Unless the Corporation and the
Soliciting Shareholders shall agree to a shorter or longer period, the
Corporation and the Soliciting Shareholders shall have forty-eight hours to
review the consents and revocations and to advise the inspectors and the
opposing party in writing as to whether they intend to challenge the preliminary
report of the inspectors. If no written notice of an intention to
challenge the preliminary report is received within forty-eight hours after the
inspectors’ issuance of the preliminary report, the inspectors shall issue to
the Corporation and the Soliciting Shareholders their final report containing
the information from the inspectors’ determination with respect to whether the
requisite number of valid and unrevoked consents was obtained to authorize and
take the action specified in the consents. If the Corporation or the
Soliciting Shareholders issue written notice of an intention to challenge the
inspectors’ preliminary report within forty-eight hours after the issuance of
that report, a challenge session shall be scheduled by the inspectors as
promptly as practicable. A transcript of the challenge session shall
be recorded by a certified court reporter. Following completion of
the challenge session, the inspectors shall as promptly as practicable issue
their final report to the Soliciting Shareholders and the Corporation, which
report shall contain the information included in the preliminary report, plus
all changes in the vote totals as a result of the challenge and a certification
of whether the requisite number of valid and unrevoked consents was obtained to
authorize or take the action specified in the consents.
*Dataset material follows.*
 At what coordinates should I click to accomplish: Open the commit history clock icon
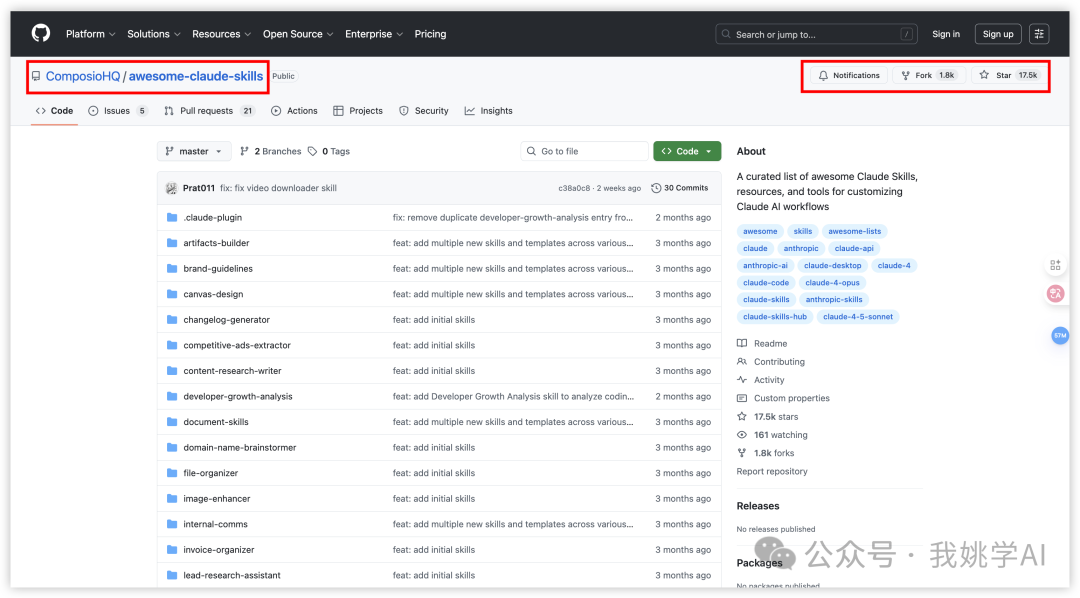(656, 188)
A copy of the
final report of the inspectors shall be included in the book in which the
proceedings of meetings of shareholders are recorded.
Unless the consent of all shareholders
entitled to vote have been solicited in writing, the Corporation shall give
prompt notice to the shareholders in accordance with California Corporations
Code Section 603 of the results of any consent solicitation or 4
the
taking of the corporate action without a meeting and by less than unanimous
written consent.
Article
II.
DIRECTORS.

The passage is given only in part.